While these were relatively small organizations — each having an annual
budget less than $500,000 — the merger integration was complex and, in
Bob’s words, “rocky.” At the time of our interview, two years
post-merger, these difficulties had largely been overcome. “It’s
smoothed out, and it’s truly a unified organization,” Bob told
us. The integration period was characterized by numerous challenges — some
common to mergers in general, some arising from the individual characteristics
of the organizations involved.
Much of our interview with Bob focused on how these challenges had been handled.

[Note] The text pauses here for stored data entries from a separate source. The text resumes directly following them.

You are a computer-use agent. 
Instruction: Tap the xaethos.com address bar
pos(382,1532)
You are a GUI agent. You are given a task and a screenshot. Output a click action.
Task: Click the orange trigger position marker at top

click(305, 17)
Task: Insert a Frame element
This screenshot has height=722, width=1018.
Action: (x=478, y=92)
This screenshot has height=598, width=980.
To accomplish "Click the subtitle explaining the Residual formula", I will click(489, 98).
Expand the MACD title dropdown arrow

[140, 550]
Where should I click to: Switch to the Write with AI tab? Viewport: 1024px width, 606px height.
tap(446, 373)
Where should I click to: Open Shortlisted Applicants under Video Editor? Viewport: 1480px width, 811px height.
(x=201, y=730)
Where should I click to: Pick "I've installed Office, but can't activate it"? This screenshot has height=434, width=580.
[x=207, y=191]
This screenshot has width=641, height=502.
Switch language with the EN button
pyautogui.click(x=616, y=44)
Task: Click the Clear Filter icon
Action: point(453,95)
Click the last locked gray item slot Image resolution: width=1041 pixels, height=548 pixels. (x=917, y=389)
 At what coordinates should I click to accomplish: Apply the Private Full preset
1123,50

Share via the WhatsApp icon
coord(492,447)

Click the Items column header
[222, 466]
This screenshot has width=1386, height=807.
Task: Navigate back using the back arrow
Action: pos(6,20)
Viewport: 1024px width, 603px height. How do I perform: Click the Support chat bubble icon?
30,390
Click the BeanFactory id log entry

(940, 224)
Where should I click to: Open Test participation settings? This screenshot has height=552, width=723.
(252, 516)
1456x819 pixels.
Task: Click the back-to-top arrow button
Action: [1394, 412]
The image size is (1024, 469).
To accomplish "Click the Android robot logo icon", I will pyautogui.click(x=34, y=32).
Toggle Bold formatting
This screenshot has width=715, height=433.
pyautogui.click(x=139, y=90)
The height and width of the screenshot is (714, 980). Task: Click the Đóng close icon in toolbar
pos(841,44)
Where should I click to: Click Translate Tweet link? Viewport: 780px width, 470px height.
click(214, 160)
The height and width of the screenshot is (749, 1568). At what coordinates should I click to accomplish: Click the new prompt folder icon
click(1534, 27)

Below we discuss the highlights of the merger integration process, describing
the challenges that arose, and the lessons that were learned in the process
of addressing them. Additionally, we discuss the success factors that helped
the board and staff through the rocky times, and that helped to eventually
set the new organization on a smooth course. These “learnings” can
be applied to other merger situations, helping to prevent similar issues from
arising or to mitigate them should they arise.
Background
Prior to the merger, the National Junior Tennis League (NJTL) had an annual
budget of $450,000 and a small administrative staff that included an executive
director (ED), a director of programs, and two administrative support staff.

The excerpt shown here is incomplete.